The first paper, by Emmanuel Boamah, focuses on water governance networks in the Middle Rio Grande valley, an area where water supplies are constrained by changing environmental and social conditions, and in which a diverse array of federal, state, local, and tribal authorities cooperate within multiple internal and external water agreements. Boamah uses data from websites, policy documents, newspapers, and other online sources to create exponential random graph models (ERGMs) to explain the probability of inter-actor collaboration across multiple governance levels in this polycentric system.

 

The second paper, by Hongtao Yi et al., focuses on another dynamic policy context, unconventional oil and natural gas extraction, where technological changes have opened new resource extraction opportunities and prompted policy conflicts in many states across the U.S. This paper uses the Policy Conflict Framework as a guide to analyze multi-actor policy networks.

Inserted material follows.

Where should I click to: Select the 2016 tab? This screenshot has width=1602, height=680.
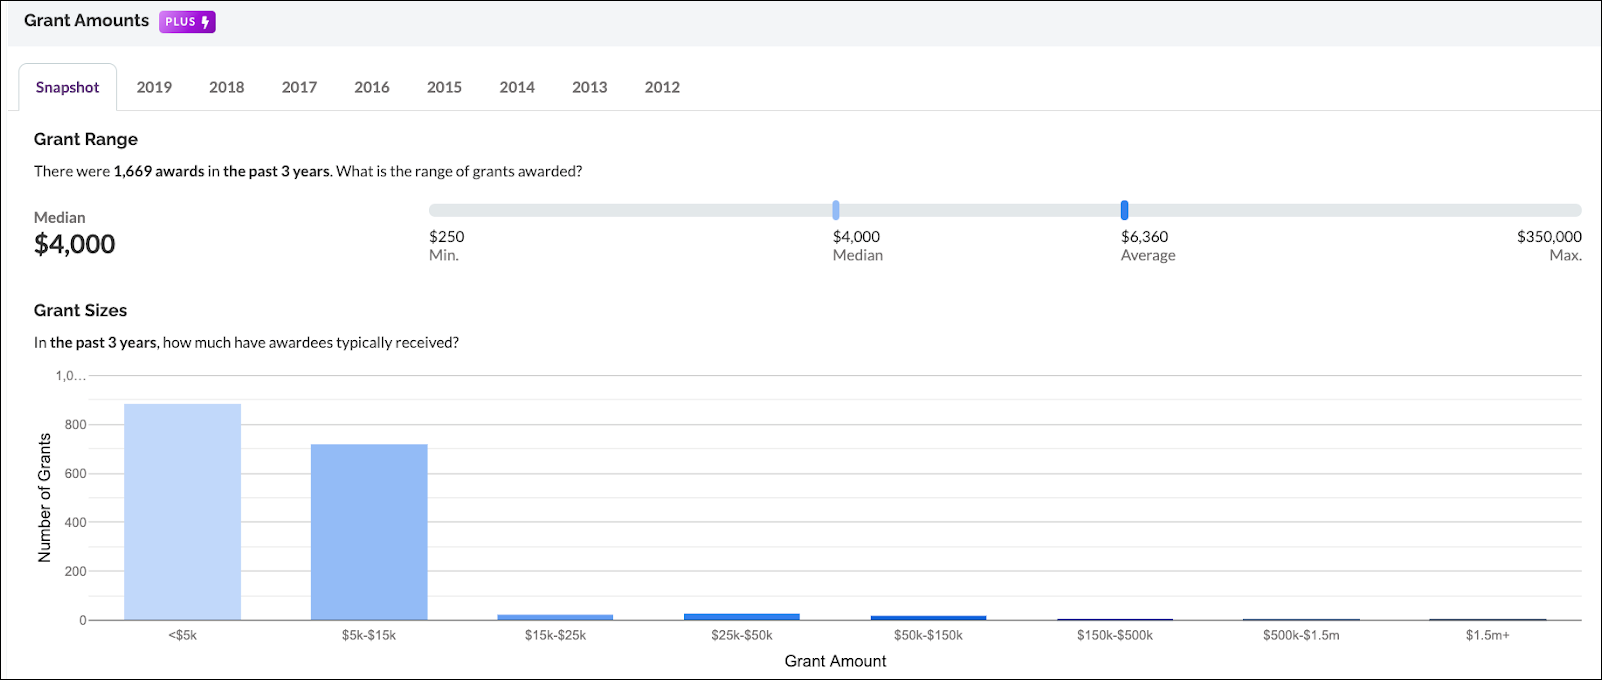tap(372, 87)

Using newspaper articles, Yi et al. combine manual coding and machine learning methods to compare variation in policy networks across multiple states and over time, exploring how these networks change in response to different contextual factors.

 

The third paper, by Saba Siddiki and Chris Koski, shifts the panel’s focus from networks to institutions. Siddiki and Koski focus on state net metering policies, another policy area in which technological change has opened opportunities for new actors to participate in electricity generation. Drawing on policy and secondary energy data, this paper assesses policy design and policy outputs across states and over time, and analyzes how policy outputs change in response to policy, political, and other contextual factors. 

 

The final paper, by Elizabeth Baldwin and Min Woo Ahn, analyzes the effects of institutional and network factors on states’ efforts to transition to a lower carbon energy sector. Using archived regulatory documents, they identify three different institutional arrangements that have emerged to guide electricity procurement in U.S. states: regulatory, market-oriented, and stakeholder-driven planning, and analyze how these divergent arrangements shape utility-level clean energy outcomes.

 

These four papers respond to the conference theme of “Evidence for Action: Encouraging Innovation and Improvement.” All four papers examine how policy networks and institutions adapt in response to changing conditions, and offer insights for policy makers interested in managing complex, dynamic, multi-actor natural resource governance challenges. These papers echo the conference theme of iteration and collaboration in responding to policy challenges and use novel methods to capture and measure policy innovation.